On the last day of our trip we visited Masada, King Herod's former fortress in the desert. We rose early from our hotel at the Dead Sea, and began climbing at 4 a.m., reaching the top at sunrise. A flat-top rock about 440 feet above the Dead Sea, Masada has deep gorges on all sides. After Jerusalem fell to the Romans in 70 CE, a group of Zealots moved to the abandoned fortress with their families and holed up there. In 72 CE, a Roman general decided to conquer it and end the Zealots' resistance. According to the historian Josephus, the night before the Romans entered, the Jews at Masada killed themselves rather than be conquered.
It is hard to equal Masada in grandeur and narrative, but the breakfast picnic we had at an oasis in the dessert afterwards was astonishing in its own way. The comments in response to the leadership team's request for reflections on the trip made it clear that this had been no ordinary tour. The Israelis were thrilled at having been able to share their country with their classmates and observe it anew through foreign eyes. Several of the Christians said they had been awed by the Brazilian pilgrims at the Mount of the Beatitudes and by Christmas Eve services. The American Jewish students were impressed by the ability of the Israelis to live with the intractability of their situation, and endeavor to make peace with neighbors that seek their extinction. And everyone admired the ability of business leaders in a small country to create and successfully manage truly global businesses, as well as the ethical integrity of so many of the political leaders.

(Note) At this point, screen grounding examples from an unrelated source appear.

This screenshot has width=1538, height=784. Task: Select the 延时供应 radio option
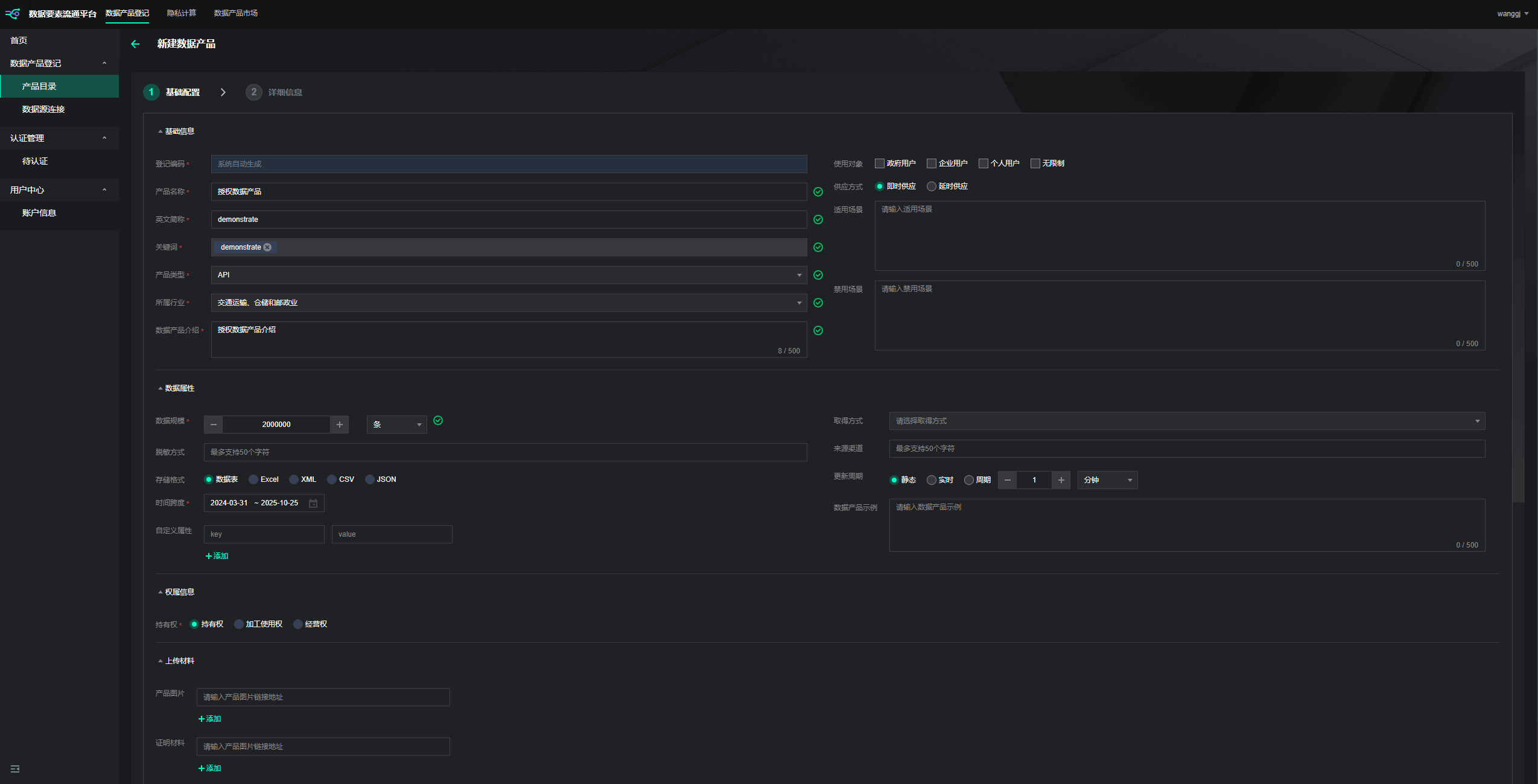pos(932,186)
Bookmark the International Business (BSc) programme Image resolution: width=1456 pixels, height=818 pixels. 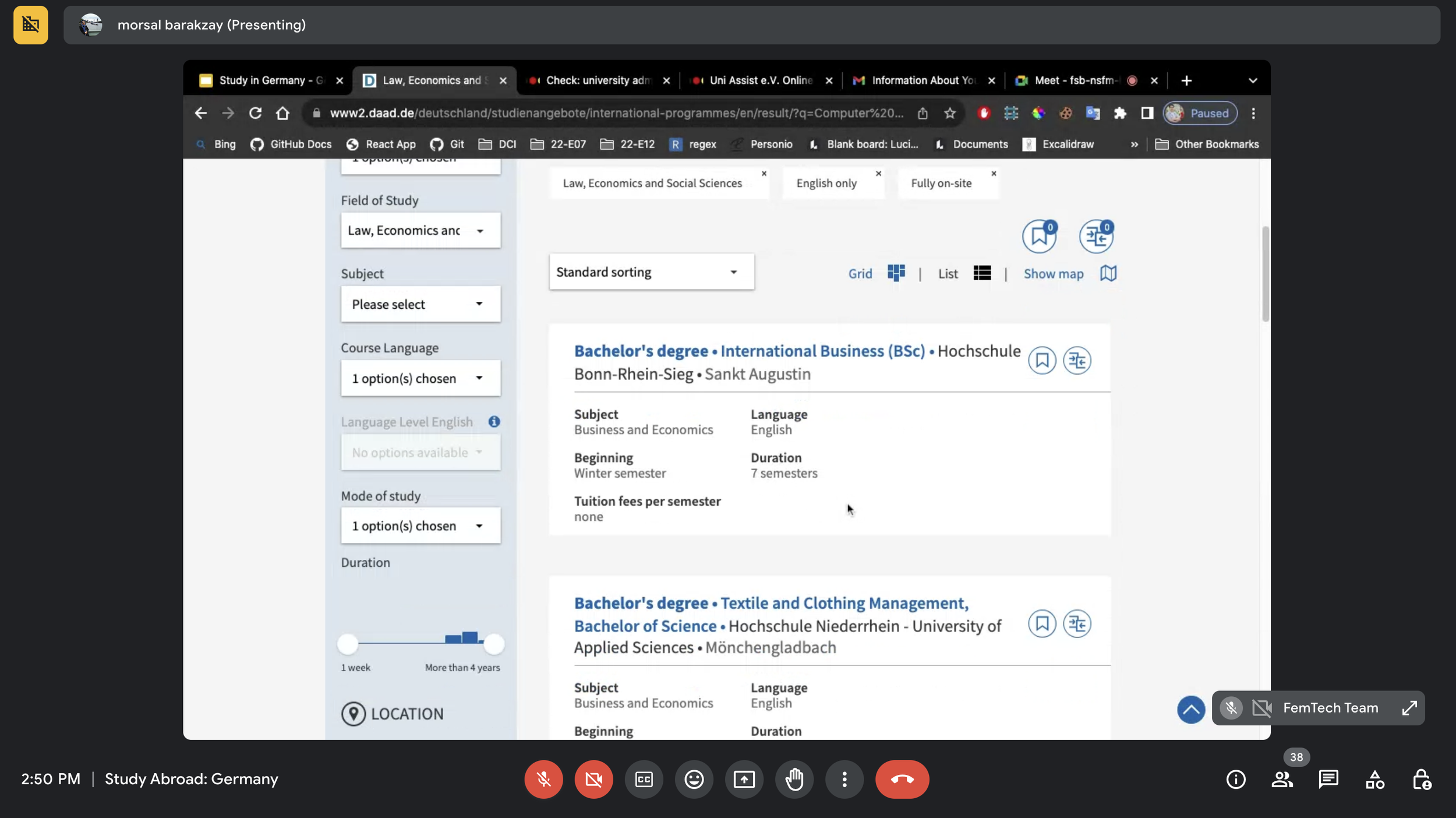(x=1041, y=361)
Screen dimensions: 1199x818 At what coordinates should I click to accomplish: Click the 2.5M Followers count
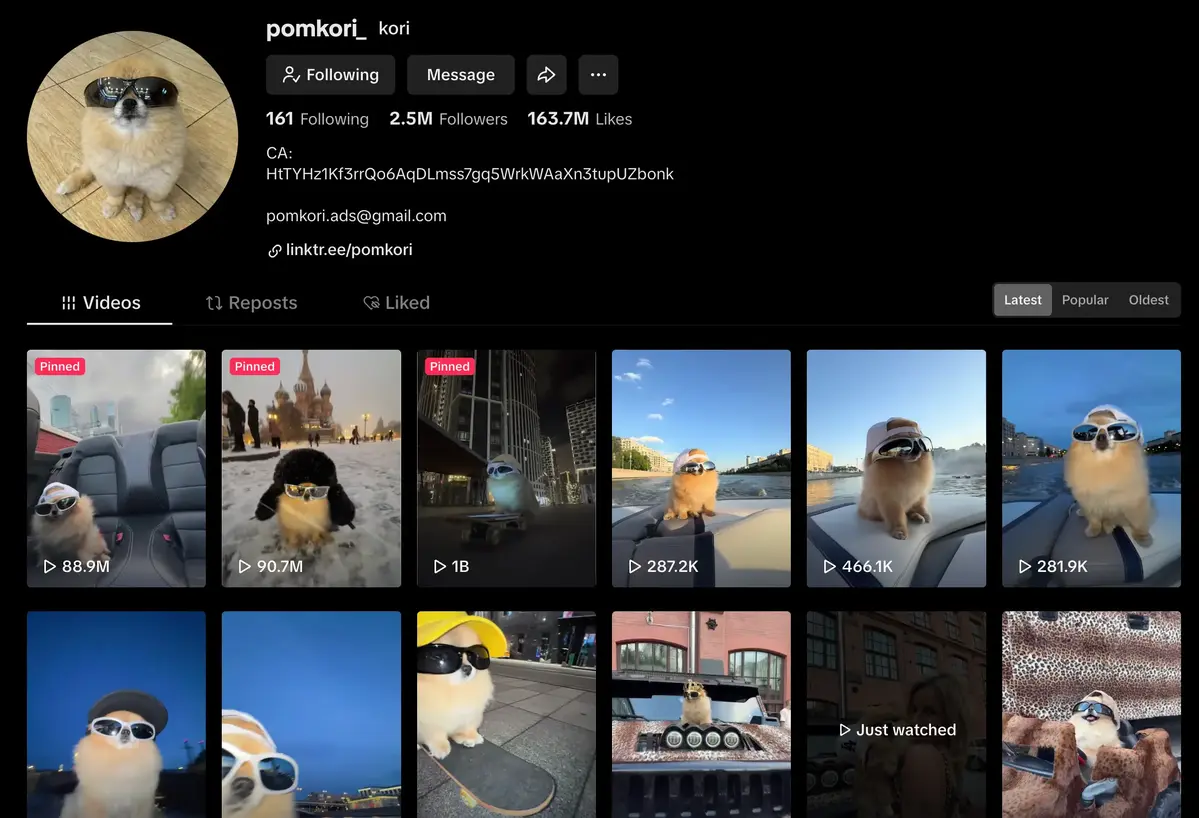point(448,119)
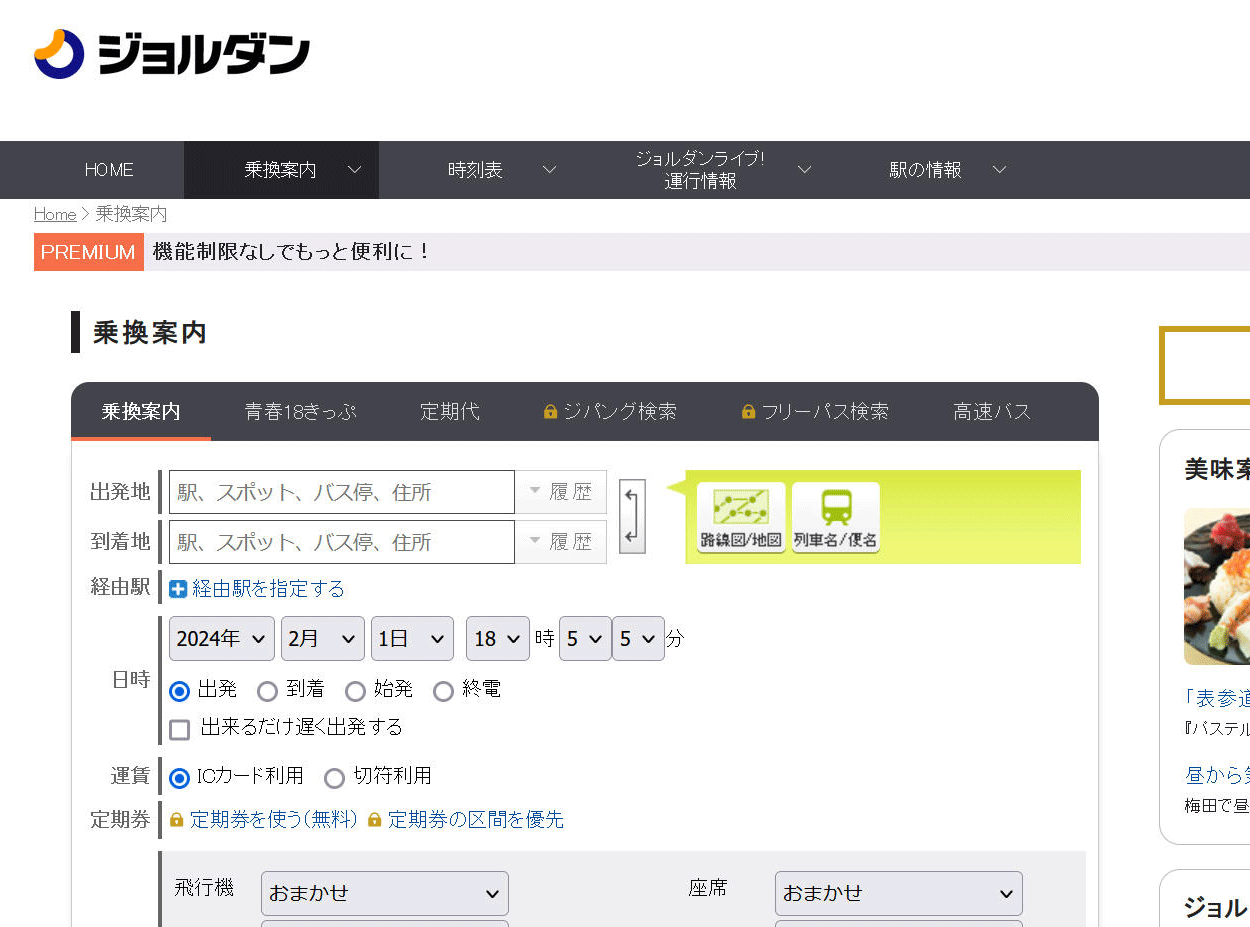Choose 切符利用 fare radio option

pyautogui.click(x=334, y=778)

But perhaps the most poignant statement came from our French student, who said that what he had learned from this trip was the misunderstandings (his word) between the French and the peoples of Israel had been going on for centuries. It was his plan, he said, that some day, when he attained a leadership position in France, he would mitigate those misunderstandings. What more could we hope that a trip might inspire?